▶ [Task objective]: Your answer should be the entries, repeated exactly.

▶ [Extracted data]:
>>

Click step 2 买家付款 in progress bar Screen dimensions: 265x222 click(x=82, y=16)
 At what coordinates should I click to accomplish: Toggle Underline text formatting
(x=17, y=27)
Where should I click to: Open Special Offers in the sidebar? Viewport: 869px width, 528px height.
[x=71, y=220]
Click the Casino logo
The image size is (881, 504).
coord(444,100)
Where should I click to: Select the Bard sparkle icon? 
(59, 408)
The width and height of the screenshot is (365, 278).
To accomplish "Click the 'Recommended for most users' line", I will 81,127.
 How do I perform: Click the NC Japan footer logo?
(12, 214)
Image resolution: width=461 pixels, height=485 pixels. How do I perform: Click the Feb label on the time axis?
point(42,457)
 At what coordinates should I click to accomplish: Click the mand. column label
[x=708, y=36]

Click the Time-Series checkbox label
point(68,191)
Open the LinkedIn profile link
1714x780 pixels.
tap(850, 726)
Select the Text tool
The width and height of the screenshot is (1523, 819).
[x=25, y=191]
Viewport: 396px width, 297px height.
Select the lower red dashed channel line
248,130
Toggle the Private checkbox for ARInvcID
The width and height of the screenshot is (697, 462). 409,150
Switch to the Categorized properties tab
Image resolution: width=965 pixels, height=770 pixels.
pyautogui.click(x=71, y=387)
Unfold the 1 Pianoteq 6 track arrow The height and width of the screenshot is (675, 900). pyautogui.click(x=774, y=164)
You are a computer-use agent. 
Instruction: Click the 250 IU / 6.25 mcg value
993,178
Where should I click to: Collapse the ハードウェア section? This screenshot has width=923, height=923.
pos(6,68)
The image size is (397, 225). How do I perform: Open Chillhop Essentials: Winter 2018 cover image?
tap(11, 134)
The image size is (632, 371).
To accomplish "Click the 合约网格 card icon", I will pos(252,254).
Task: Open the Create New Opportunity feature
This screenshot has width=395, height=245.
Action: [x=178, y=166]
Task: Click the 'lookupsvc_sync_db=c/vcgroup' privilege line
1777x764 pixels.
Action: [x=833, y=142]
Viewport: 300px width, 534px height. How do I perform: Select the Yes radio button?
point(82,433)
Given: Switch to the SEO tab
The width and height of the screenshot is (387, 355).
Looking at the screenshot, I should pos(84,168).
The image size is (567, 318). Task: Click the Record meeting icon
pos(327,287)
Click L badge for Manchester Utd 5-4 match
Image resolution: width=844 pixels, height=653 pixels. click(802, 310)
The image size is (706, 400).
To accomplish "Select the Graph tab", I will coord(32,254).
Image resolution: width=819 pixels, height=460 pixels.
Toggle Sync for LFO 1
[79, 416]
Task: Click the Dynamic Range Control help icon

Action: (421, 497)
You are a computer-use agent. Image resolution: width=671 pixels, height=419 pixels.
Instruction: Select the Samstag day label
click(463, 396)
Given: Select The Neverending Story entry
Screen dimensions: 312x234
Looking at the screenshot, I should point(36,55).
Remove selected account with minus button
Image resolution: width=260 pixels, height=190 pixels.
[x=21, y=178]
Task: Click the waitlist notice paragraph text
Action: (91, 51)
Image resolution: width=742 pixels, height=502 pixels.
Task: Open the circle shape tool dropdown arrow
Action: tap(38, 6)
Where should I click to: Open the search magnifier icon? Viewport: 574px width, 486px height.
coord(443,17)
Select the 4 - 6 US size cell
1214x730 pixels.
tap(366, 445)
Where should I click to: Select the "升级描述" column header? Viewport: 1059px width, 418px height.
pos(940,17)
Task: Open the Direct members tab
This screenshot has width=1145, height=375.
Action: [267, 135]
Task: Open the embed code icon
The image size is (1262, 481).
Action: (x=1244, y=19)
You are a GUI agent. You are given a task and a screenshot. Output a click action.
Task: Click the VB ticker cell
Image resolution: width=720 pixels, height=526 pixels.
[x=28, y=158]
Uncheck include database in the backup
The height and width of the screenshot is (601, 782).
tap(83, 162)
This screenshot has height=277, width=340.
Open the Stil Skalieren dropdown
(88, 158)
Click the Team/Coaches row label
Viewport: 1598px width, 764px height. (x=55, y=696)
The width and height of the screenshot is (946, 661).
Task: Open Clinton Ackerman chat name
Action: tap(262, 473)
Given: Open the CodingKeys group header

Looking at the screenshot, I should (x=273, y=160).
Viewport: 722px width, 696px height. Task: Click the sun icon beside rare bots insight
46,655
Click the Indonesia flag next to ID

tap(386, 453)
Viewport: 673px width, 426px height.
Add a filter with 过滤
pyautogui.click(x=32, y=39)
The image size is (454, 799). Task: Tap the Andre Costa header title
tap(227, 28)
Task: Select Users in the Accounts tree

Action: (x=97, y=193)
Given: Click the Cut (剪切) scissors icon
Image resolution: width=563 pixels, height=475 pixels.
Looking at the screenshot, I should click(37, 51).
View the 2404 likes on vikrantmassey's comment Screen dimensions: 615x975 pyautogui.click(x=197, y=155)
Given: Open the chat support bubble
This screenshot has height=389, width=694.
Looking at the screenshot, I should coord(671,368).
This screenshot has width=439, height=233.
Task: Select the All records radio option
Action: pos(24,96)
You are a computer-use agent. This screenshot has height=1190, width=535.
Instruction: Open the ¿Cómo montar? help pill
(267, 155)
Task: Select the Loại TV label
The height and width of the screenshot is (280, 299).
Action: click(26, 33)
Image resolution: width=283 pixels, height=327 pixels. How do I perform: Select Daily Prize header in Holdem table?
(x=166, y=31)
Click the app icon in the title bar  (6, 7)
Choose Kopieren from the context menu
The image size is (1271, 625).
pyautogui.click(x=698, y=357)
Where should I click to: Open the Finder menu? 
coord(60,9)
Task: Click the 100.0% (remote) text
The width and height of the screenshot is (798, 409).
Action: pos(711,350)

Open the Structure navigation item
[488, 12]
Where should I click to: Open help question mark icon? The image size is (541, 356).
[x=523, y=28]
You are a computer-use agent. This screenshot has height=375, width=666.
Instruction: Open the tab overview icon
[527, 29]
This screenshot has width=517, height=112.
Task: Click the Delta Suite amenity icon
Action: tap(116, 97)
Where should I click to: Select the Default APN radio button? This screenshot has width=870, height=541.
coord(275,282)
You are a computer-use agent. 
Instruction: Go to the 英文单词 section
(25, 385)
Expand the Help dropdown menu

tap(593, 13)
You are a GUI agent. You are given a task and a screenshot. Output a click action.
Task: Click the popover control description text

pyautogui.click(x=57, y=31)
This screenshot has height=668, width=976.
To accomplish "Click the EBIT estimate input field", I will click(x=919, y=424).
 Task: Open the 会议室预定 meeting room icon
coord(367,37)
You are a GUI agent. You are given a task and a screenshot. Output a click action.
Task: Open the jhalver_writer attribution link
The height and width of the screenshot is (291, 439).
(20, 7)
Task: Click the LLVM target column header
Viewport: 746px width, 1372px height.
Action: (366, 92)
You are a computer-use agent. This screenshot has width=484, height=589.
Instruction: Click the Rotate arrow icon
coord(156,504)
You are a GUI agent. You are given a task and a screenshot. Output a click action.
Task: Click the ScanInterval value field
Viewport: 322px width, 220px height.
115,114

<<

▶ [Completed exercise]:
Click step 2 买家付款 in progress bar Screen dimensions: 265x222 click(x=82, y=16)
 At what coordinates should I click to accomplish: Toggle Underline text formatting
(x=17, y=27)
Where should I click to: Open Special Offers in the sidebar? Viewport: 869px width, 528px height.
[x=71, y=220]
Click the Casino logo
The image size is (881, 504).
coord(444,100)
Where should I click to: Select the Bard sparkle icon? 
(59, 408)
The width and height of the screenshot is (365, 278).
To accomplish "Click the 'Recommended for most users' line", I will 81,127.
 How do I perform: Click the NC Japan footer logo?
(12, 214)
Image resolution: width=461 pixels, height=485 pixels. How do I perform: Click the Feb label on the time axis?
point(42,457)
 At what coordinates should I click to accomplish: Click the mand. column label
[x=708, y=36]

Click the Time-Series checkbox label
point(68,191)
Open the LinkedIn profile link
1714x780 pixels.
tap(850, 726)
Select the Text tool
The width and height of the screenshot is (1523, 819).
[x=25, y=191]
Viewport: 396px width, 297px height.
Select the lower red dashed channel line
248,130
Toggle the Private checkbox for ARInvcID
The width and height of the screenshot is (697, 462). 409,150
Switch to the Categorized properties tab
Image resolution: width=965 pixels, height=770 pixels.
pyautogui.click(x=71, y=387)
Unfold the 1 Pianoteq 6 track arrow The height and width of the screenshot is (675, 900). pyautogui.click(x=774, y=164)
You are a computer-use agent. 
Instruction: Click the 250 IU / 6.25 mcg value
993,178
Where should I click to: Collapse the ハードウェア section? This screenshot has width=923, height=923.
pos(6,68)
The image size is (397, 225). How do I perform: Open Chillhop Essentials: Winter 2018 cover image?
tap(11, 134)
The image size is (632, 371).
To accomplish "Click the 合约网格 card icon", I will pos(252,254).
Task: Open the Create New Opportunity feature
This screenshot has width=395, height=245.
Action: [x=178, y=166]
Task: Click the 'lookupsvc_sync_db=c/vcgroup' privilege line
1777x764 pixels.
Action: [x=833, y=142]
Viewport: 300px width, 534px height. How do I perform: Select the Yes radio button?
point(82,433)
Given: Switch to the SEO tab
The width and height of the screenshot is (387, 355).
Looking at the screenshot, I should pos(84,168).
The image size is (567, 318). Task: Click the Record meeting icon
pos(327,287)
Click L badge for Manchester Utd 5-4 match
Image resolution: width=844 pixels, height=653 pixels. click(802, 310)
The image size is (706, 400).
To accomplish "Select the Graph tab", I will coord(32,254).
Image resolution: width=819 pixels, height=460 pixels.
Toggle Sync for LFO 1
[79, 416]
Task: Click the Dynamic Range Control help icon

Action: (421, 497)
You are a computer-use agent. Image resolution: width=671 pixels, height=419 pixels.
Instruction: Select the Samstag day label
click(463, 396)
Given: Select The Neverending Story entry
Screen dimensions: 312x234
Looking at the screenshot, I should point(36,55).
Remove selected account with minus button
Image resolution: width=260 pixels, height=190 pixels.
[x=21, y=178]
Task: Click the waitlist notice paragraph text
Action: (91, 51)
Image resolution: width=742 pixels, height=502 pixels.
Task: Open the circle shape tool dropdown arrow
Action: tap(38, 6)
Where should I click to: Open the search magnifier icon? Viewport: 574px width, 486px height.
coord(443,17)
Select the 4 - 6 US size cell
1214x730 pixels.
tap(366, 445)
Where should I click to: Select the "升级描述" column header? Viewport: 1059px width, 418px height.
pos(940,17)
Task: Open the Direct members tab
This screenshot has width=1145, height=375.
Action: [267, 135]
Task: Open the embed code icon
The image size is (1262, 481).
Action: (x=1244, y=19)
You are a GUI agent. You are given a task and a screenshot. Output a click action.
Task: Click the VB ticker cell
Image resolution: width=720 pixels, height=526 pixels.
[x=28, y=158]
Uncheck include database in the backup
The height and width of the screenshot is (601, 782).
tap(83, 162)
This screenshot has height=277, width=340.
Open the Stil Skalieren dropdown
(88, 158)
Click the Team/Coaches row label
Viewport: 1598px width, 764px height. (x=55, y=696)
The width and height of the screenshot is (946, 661).
Task: Open Clinton Ackerman chat name
Action: tap(262, 473)
Given: Open the CodingKeys group header

Looking at the screenshot, I should (x=273, y=160).
Viewport: 722px width, 696px height. Task: Click the sun icon beside rare bots insight
46,655
Click the Indonesia flag next to ID

tap(386, 453)
Viewport: 673px width, 426px height.
Add a filter with 过滤
pyautogui.click(x=32, y=39)
The image size is (454, 799). Task: Tap the Andre Costa header title
tap(227, 28)
Task: Select Users in the Accounts tree

Action: (x=97, y=193)
Given: Click the Cut (剪切) scissors icon
Image resolution: width=563 pixels, height=475 pixels.
Looking at the screenshot, I should click(37, 51).
View the 2404 likes on vikrantmassey's comment Screen dimensions: 615x975 pyautogui.click(x=197, y=155)
Given: Open the chat support bubble
This screenshot has height=389, width=694.
Looking at the screenshot, I should coord(671,368).
This screenshot has width=439, height=233.
Task: Select the All records radio option
Action: pos(24,96)
You are a computer-use agent. This screenshot has height=1190, width=535.
Instruction: Open the ¿Cómo montar? help pill
(267, 155)
Task: Select the Loại TV label
The height and width of the screenshot is (280, 299).
Action: click(26, 33)
Image resolution: width=283 pixels, height=327 pixels. How do I perform: Select Daily Prize header in Holdem table?
(x=166, y=31)
Click the app icon in the title bar  (6, 7)
Choose Kopieren from the context menu
The image size is (1271, 625).
pyautogui.click(x=698, y=357)
Where should I click to: Open the Finder menu? 
coord(60,9)
Task: Click the 100.0% (remote) text
The width and height of the screenshot is (798, 409).
Action: pos(711,350)

Open the Structure navigation item
[488, 12]
Where should I click to: Open help question mark icon? The image size is (541, 356).
[x=523, y=28]
You are a computer-use agent. This screenshot has height=375, width=666.
Instruction: Open the tab overview icon
[527, 29]
This screenshot has width=517, height=112.
Task: Click the Delta Suite amenity icon
Action: tap(116, 97)
Where should I click to: Select the Default APN radio button? This screenshot has width=870, height=541.
coord(275,282)
You are a computer-use agent. 
Instruction: Go to the 英文单词 section
(25, 385)
Expand the Help dropdown menu

tap(593, 13)
You are a GUI agent. You are given a task and a screenshot. Output a click action.
Task: Click the popover control description text

pyautogui.click(x=57, y=31)
This screenshot has height=668, width=976.
To accomplish "Click the EBIT estimate input field", I will click(x=919, y=424).
 Task: Open the 会议室预定 meeting room icon
coord(367,37)
You are a GUI agent. You are given a task and a screenshot. Output a click action.
Task: Open the jhalver_writer attribution link
The height and width of the screenshot is (291, 439).
(20, 7)
Task: Click the LLVM target column header
Viewport: 746px width, 1372px height.
Action: (366, 92)
You are a computer-use agent. This screenshot has width=484, height=589.
Instruction: Click the Rotate arrow icon
coord(156,504)
You are a GUI agent. You are given a task and a screenshot. Output a click action.
Task: Click the ScanInterval value field
Viewport: 322px width, 220px height.
115,114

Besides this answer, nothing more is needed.